(PROVIDED INFORMATION)

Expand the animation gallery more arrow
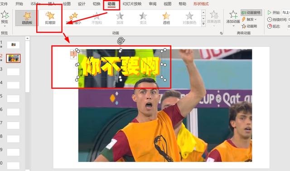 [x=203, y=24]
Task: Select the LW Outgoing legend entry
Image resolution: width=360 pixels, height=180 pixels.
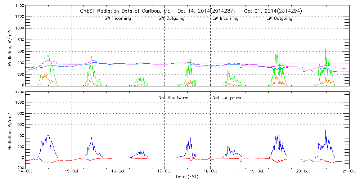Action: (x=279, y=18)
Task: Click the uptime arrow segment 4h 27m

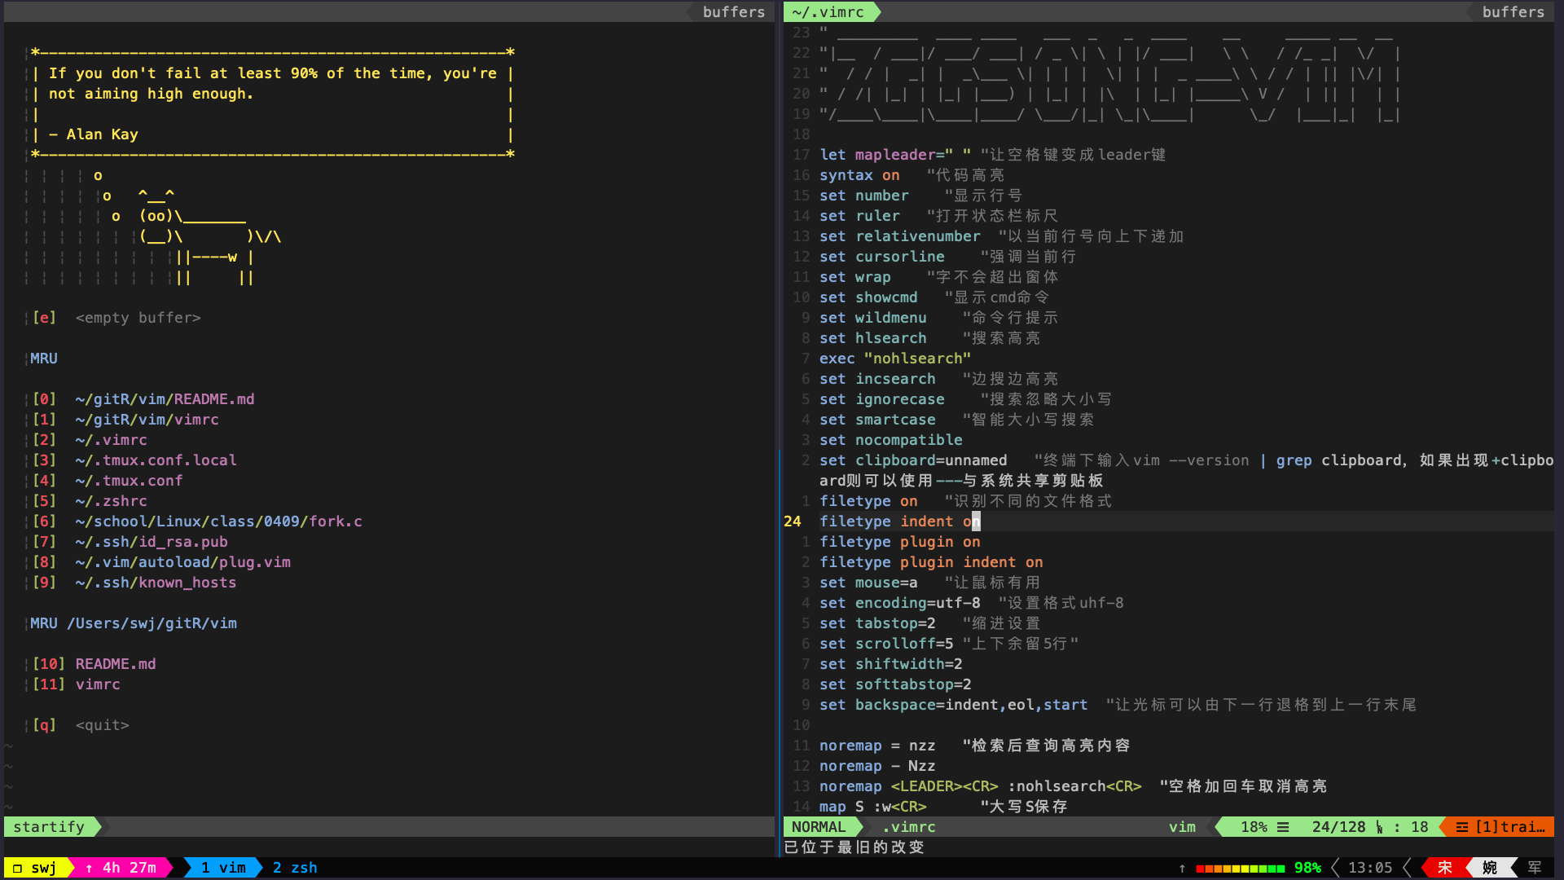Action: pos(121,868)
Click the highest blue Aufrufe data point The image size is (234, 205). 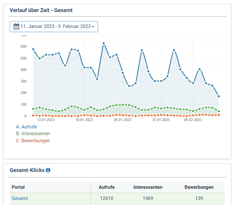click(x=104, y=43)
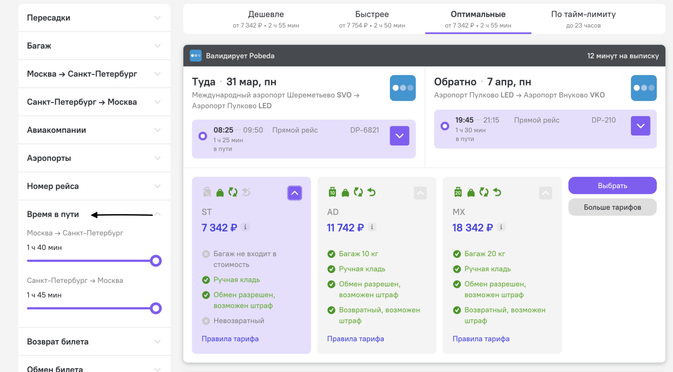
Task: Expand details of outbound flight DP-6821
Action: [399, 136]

(EXERCISE DESCRIPTION)
Which lines in the entries above contain the word "arrow"? Identify each one and copy it out in full.

(RESULT FOR THIS EXERCISE)
Expand the animation gallery more arrow
Task: Click the uptime arrow segment 4h 27m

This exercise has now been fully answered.